TRY IT — Verbatim copy without images: return all of the data as it stands.

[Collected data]
***

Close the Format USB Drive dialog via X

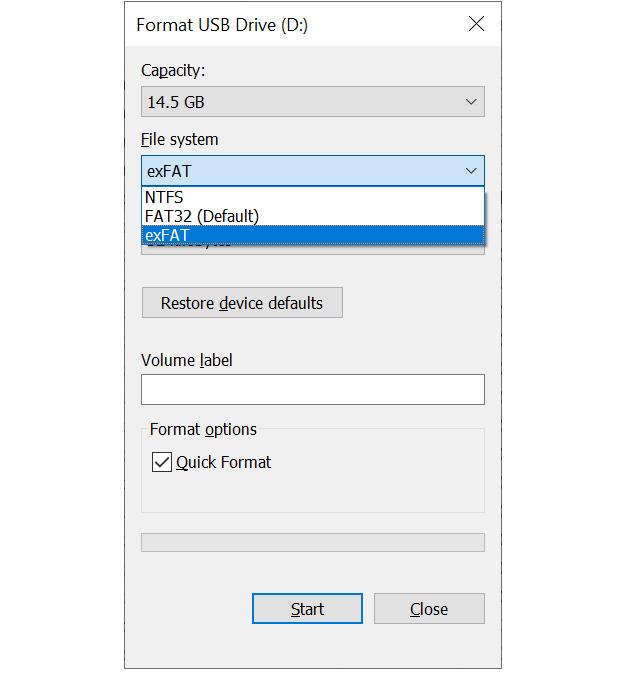[476, 24]
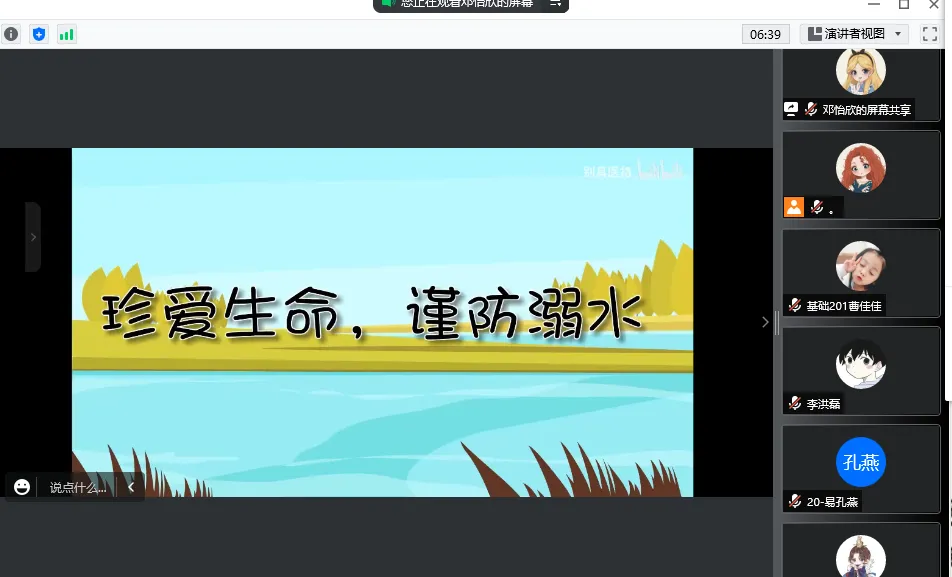This screenshot has height=577, width=952.
Task: Check the green network signal icon
Action: coord(67,34)
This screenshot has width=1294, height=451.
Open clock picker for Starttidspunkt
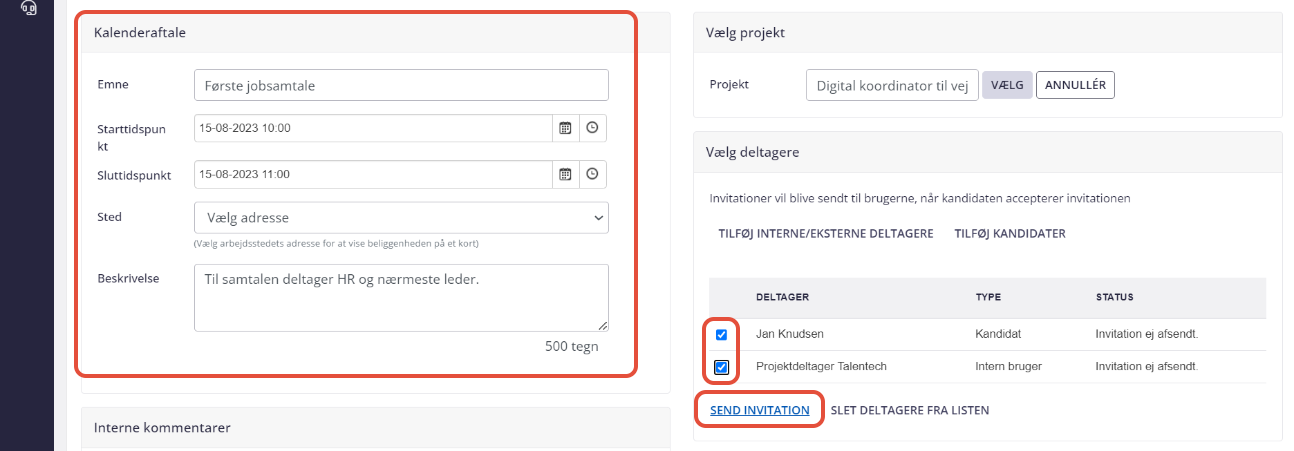[x=592, y=128]
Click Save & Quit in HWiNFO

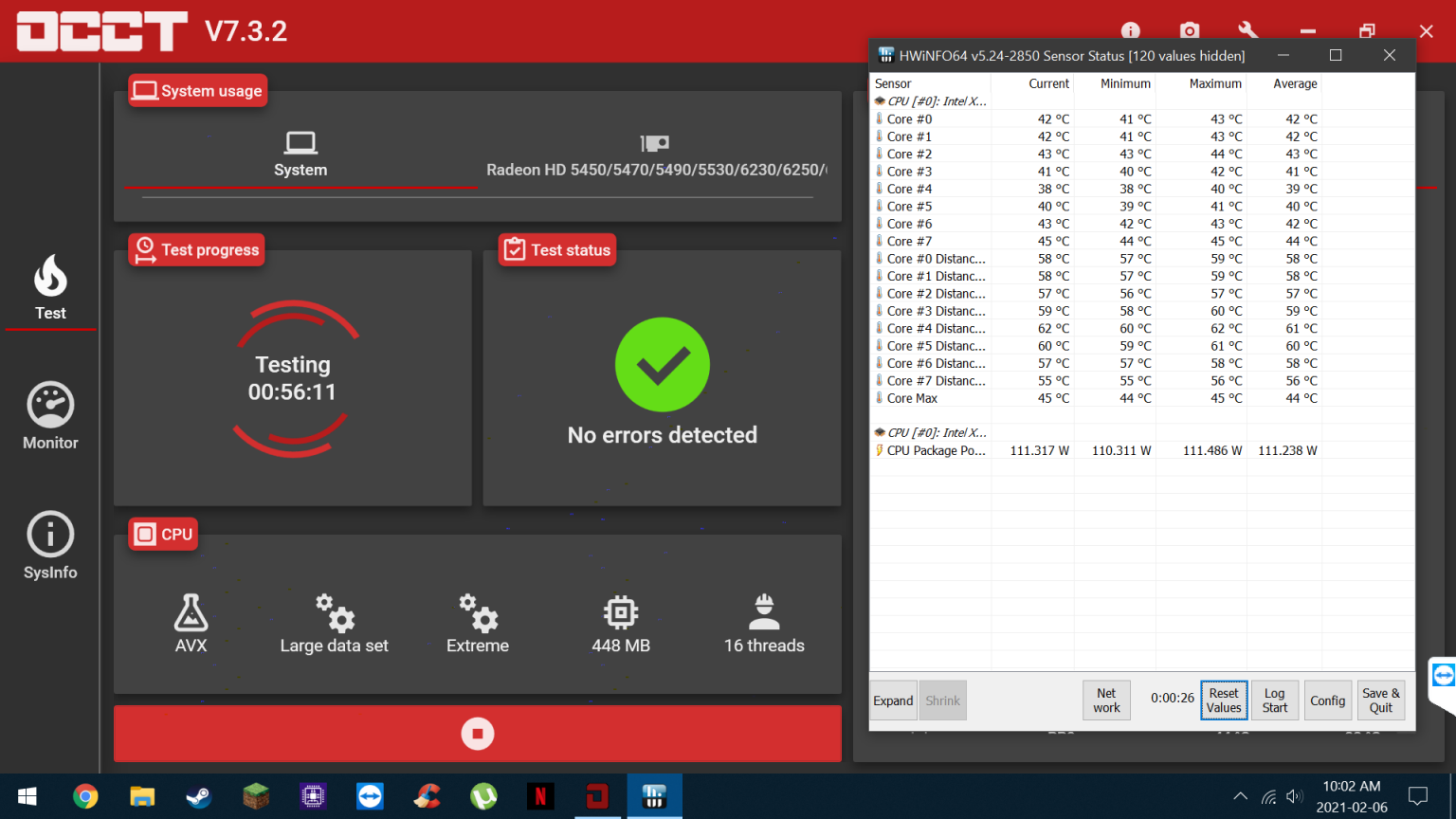click(1380, 701)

***

RESPONSE —
Close the Format USB Drive dialog via X

[476, 24]
This screenshot has height=577, width=952.
Task: Check the green network signal icon
Action: coord(67,34)
This screenshot has width=1294, height=451.
Open clock picker for Starttidspunkt
[x=592, y=128]
Click Save & Quit in HWiNFO

click(1380, 701)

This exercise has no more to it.